Most alarming, the Sierra Nevada snowpack which is essential to maintain water supplies across the State as the snow melts through the Summer growing season has been measured across the Sierra's "at or below the lowest on record" which includes data back to 1950. The Weekly Drought Briefing states "Electronic snow sensors indicate the Northern Sierra snowpack is at 14% of average to date, the Central Sierra is at 18% of average to date, and the Southern Sierra is at 19% of average to date."
Even after a Winter that did see some significant precipitation, reservoir levels as of March 15 are still low according to the Drought Briefing. The largest water reservoirs in the state are:
- Castaic Lake 29% of capacity
- Don Pedro 43% of capacity
- Exchequer 9% of capacity
- Folsom Lake 59% of capacity
- Lake Oroville 50% of capacity
- Lake Perris 37% of capacity
- Millerton Lake 39% of capacity
- New Melones 25% of capacity
- Pine Flat 17% of capacity
- San Luis 68% of capacity
- Lake Shasta 58% of capacity
- Trinity Lake 48% of capacity
Will Vegas Lose the Bet?
The drought is not only affecting California, but also a vast area of the Western part of the United States. Lake Mead, which provides 90% of the water for Las Vegas is 145 feet below normal levels. The lake is expected to drop another 20 feet by June of 2016. It is close to the point that the water intake pipes that carry water to Vegas will be above the water and "sucking on air" as detailed in this Telegraph article. A new 1.5 billion water intake pipe and pumping station will soon be finished and in operation in case that happens. But even this is not viewed as a long term solution. If the water levels keep dropping the Hoover Dam, which holds back the Colorado River and formed Lake Mead, would lose the ability to generate electricity. The Colorado River, the only major river in the southwest part of the United States, is drying up itself. Its basin supplies water to about 40 million people in seven states, and irrigates roughly four million acres of farmland.

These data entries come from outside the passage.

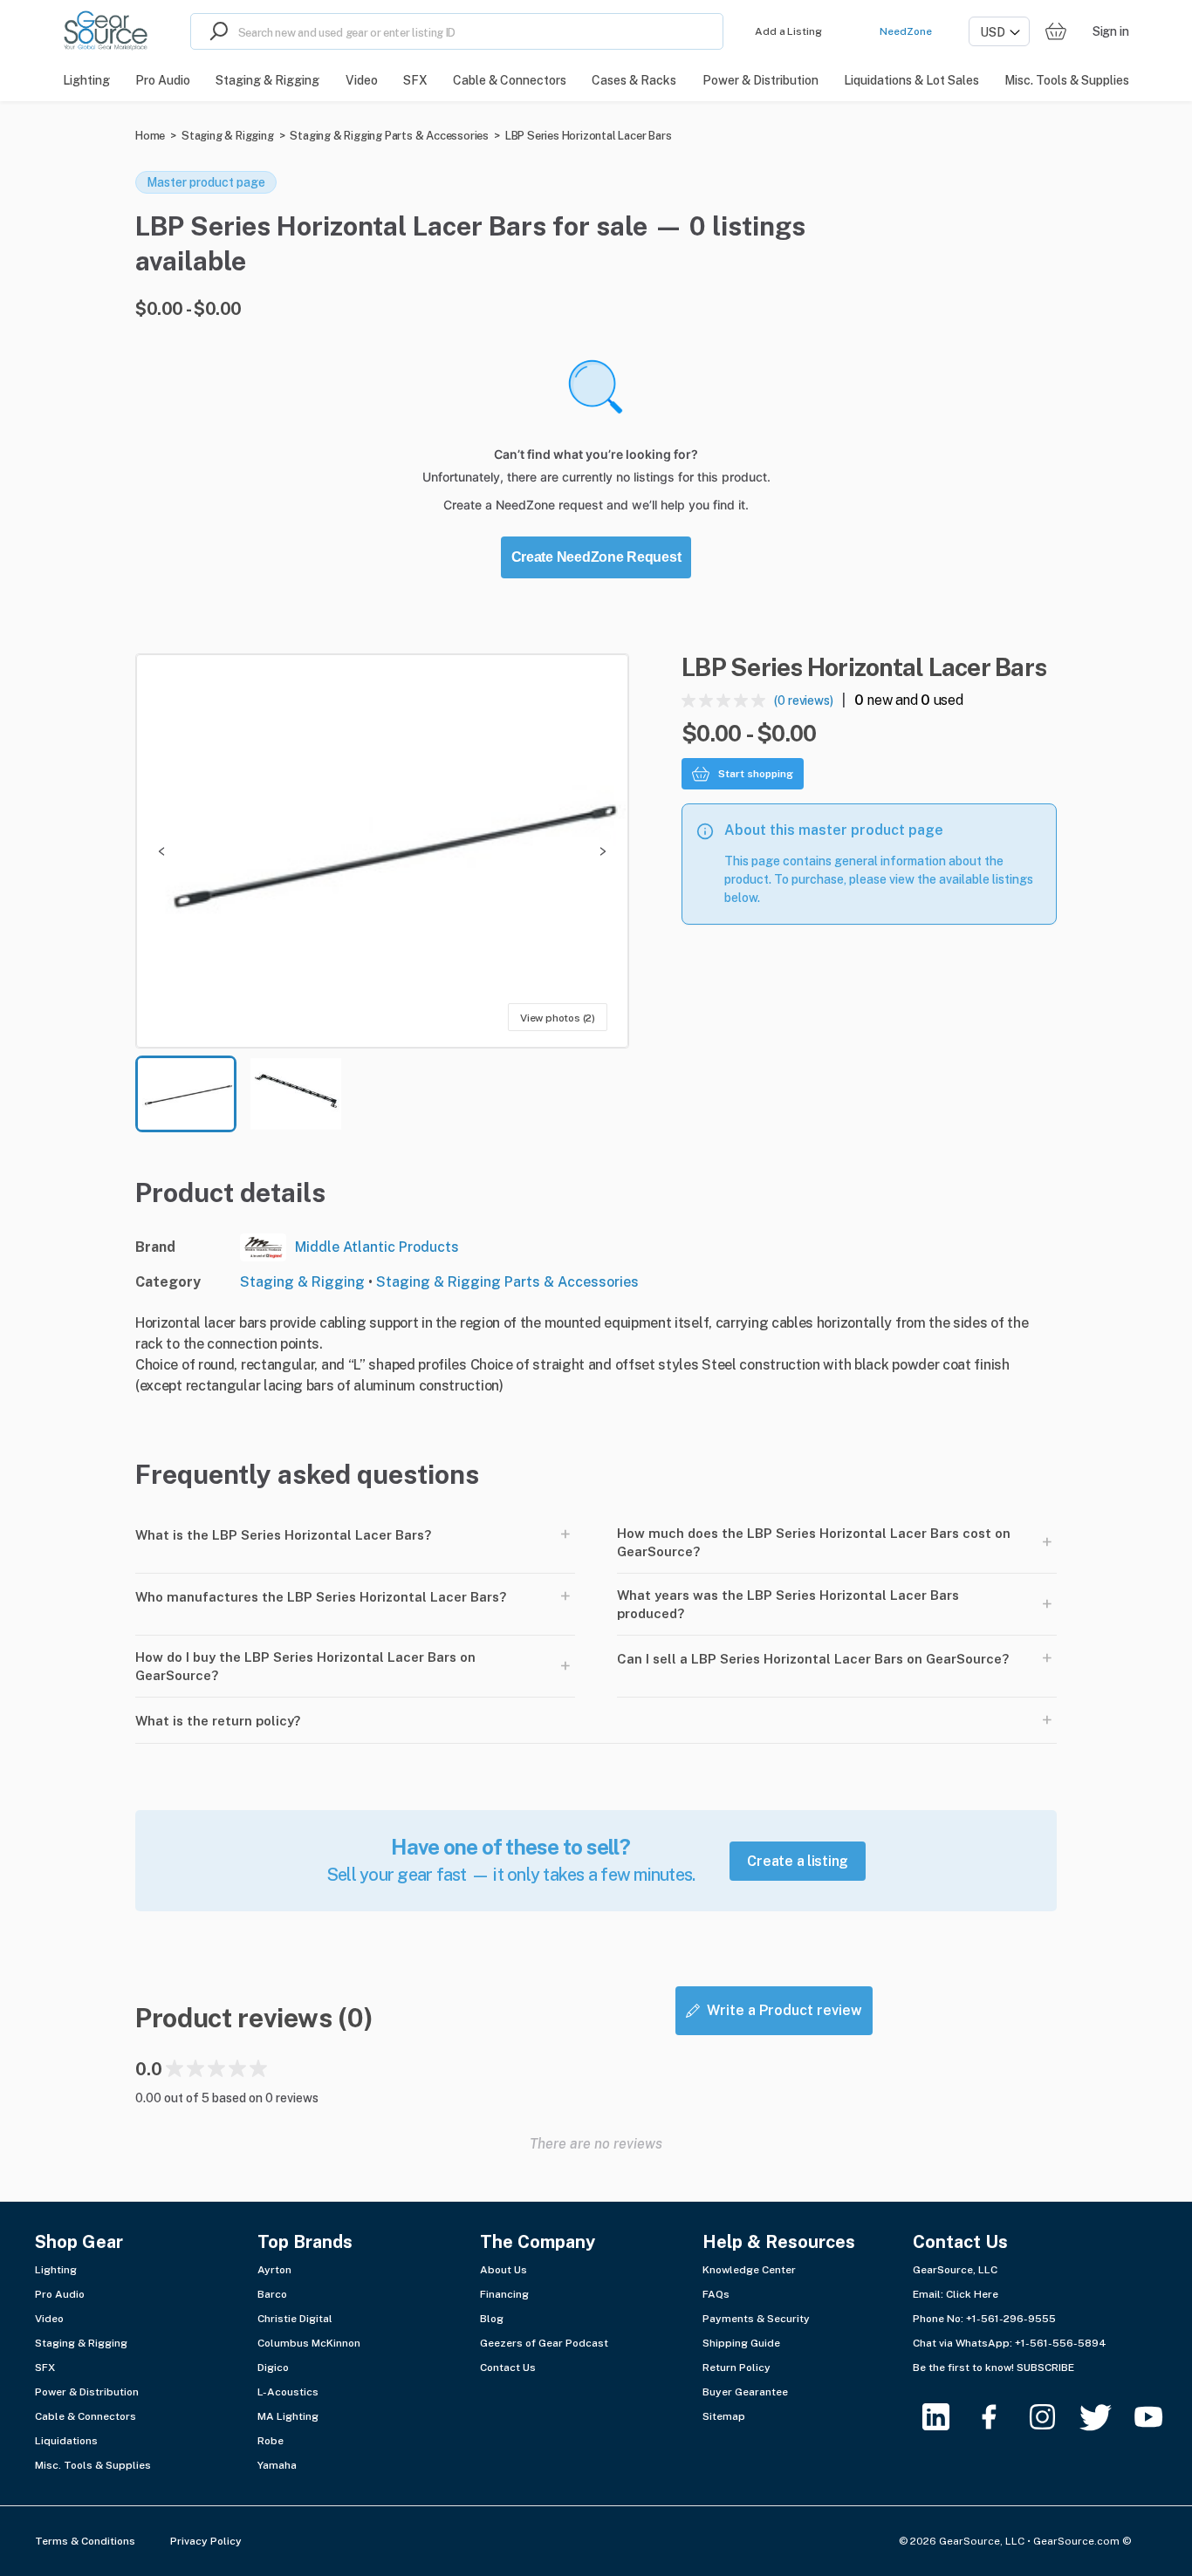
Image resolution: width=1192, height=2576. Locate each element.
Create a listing (797, 1861)
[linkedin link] (946, 2416)
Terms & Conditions (85, 2541)
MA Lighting (288, 2416)
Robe (270, 2441)
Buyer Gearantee (745, 2392)
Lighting (56, 2270)
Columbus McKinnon (308, 2343)
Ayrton (274, 2270)
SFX (45, 2367)
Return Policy (736, 2367)
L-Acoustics (288, 2392)
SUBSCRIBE (1045, 2367)
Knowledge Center (749, 2270)
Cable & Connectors (85, 2416)
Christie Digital (294, 2319)
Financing (504, 2294)
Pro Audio (60, 2294)
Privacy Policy (206, 2541)
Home (150, 135)
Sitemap (723, 2416)
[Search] (214, 31)
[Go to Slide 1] (185, 1094)
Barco (272, 2294)
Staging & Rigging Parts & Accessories (389, 135)
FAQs (716, 2294)
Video (49, 2319)
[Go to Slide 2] (295, 1094)
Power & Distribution (87, 2392)
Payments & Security (756, 2319)
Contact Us (508, 2367)
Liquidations (66, 2441)
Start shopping (755, 774)
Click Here (972, 2294)
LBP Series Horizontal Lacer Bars (588, 135)
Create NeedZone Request (596, 557)
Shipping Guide (741, 2343)
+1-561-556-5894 (1060, 2343)
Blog (492, 2319)
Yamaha (277, 2465)
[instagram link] (1052, 2416)
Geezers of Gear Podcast (544, 2343)
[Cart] (1055, 31)
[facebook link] (999, 2416)
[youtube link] (1159, 2416)
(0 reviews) (803, 700)
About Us (503, 2270)
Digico (273, 2367)
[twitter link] (1106, 2416)
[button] (382, 851)
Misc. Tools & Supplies (93, 2465)
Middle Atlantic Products (377, 1247)
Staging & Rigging (228, 135)
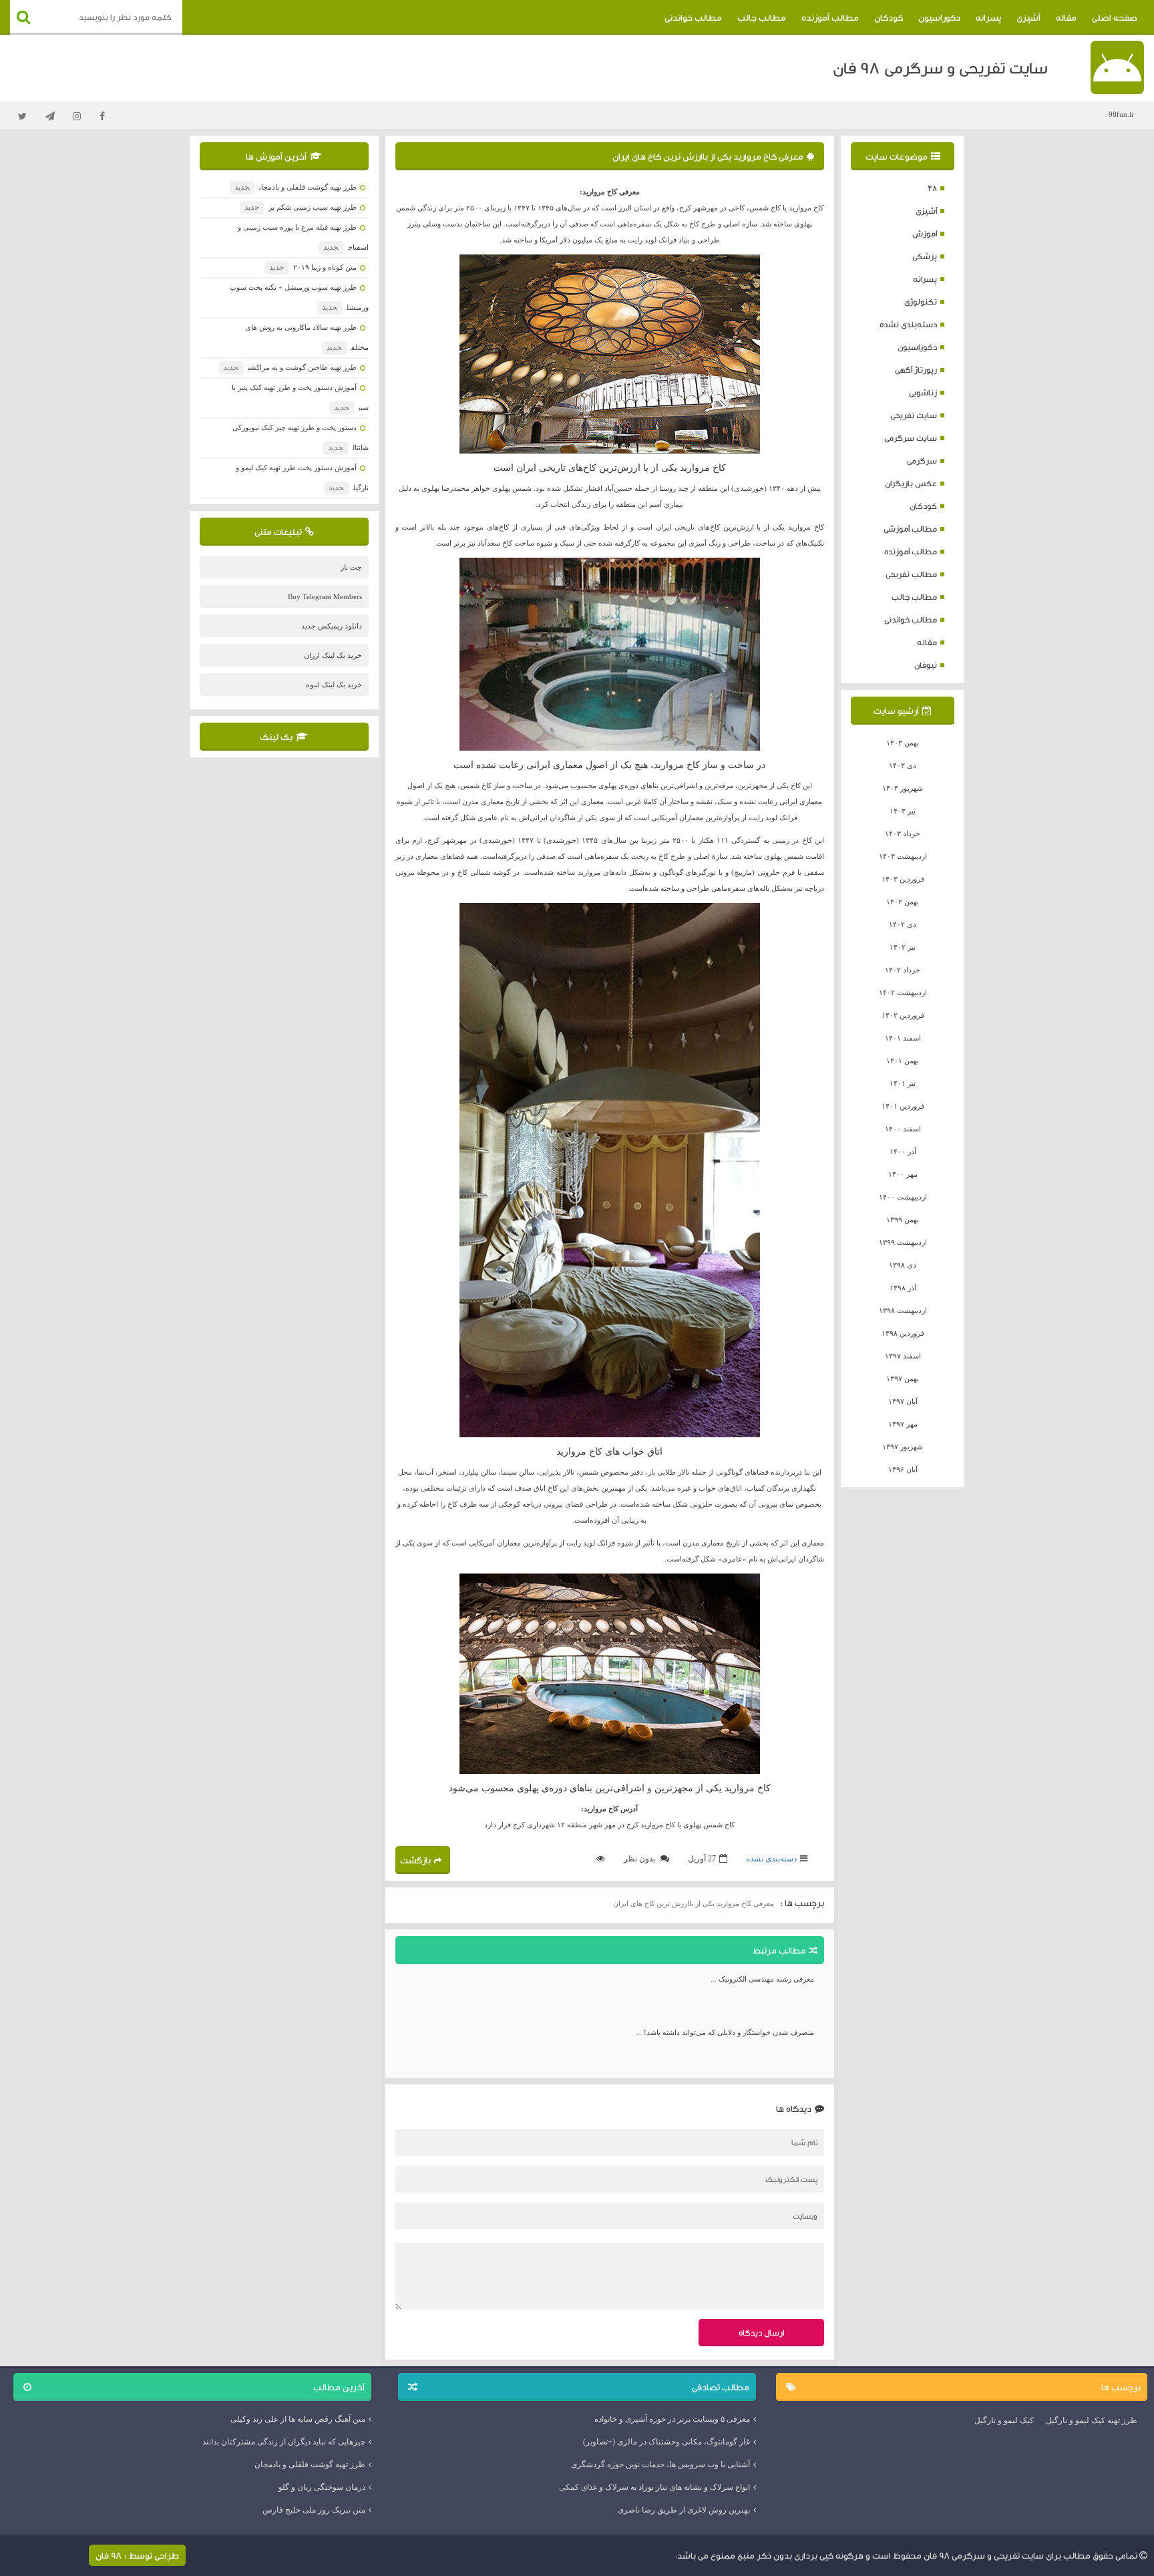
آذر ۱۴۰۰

Maybe this explains the recent driving push of US agribusiness interests to grab fertile agriculture land in Ukraine's soil rich western regions. In the least it portends a crisis which no one is yet discussing openly, neither in the USA or internationally. And it raises the issue of why is Washington spending billions of dollars to arm an Islamic army to overthrow the Assad Government and to prop up the government of Ukraine, while ignoring a crisis that can lead to the loss of perhaps 1/3 of the US food supply and threaten the very lives of more than 40 million Americans. Are the lives of that many Americans not a "National Security" Issue?
The irony may be that in order to save the lives of millions of Americans living in coastal cities like San Diego and Los Angeles, President Obama may have to ask Vladimir Putin for the use of floating nuclear reactors to desalinate seawater for the use of those cities.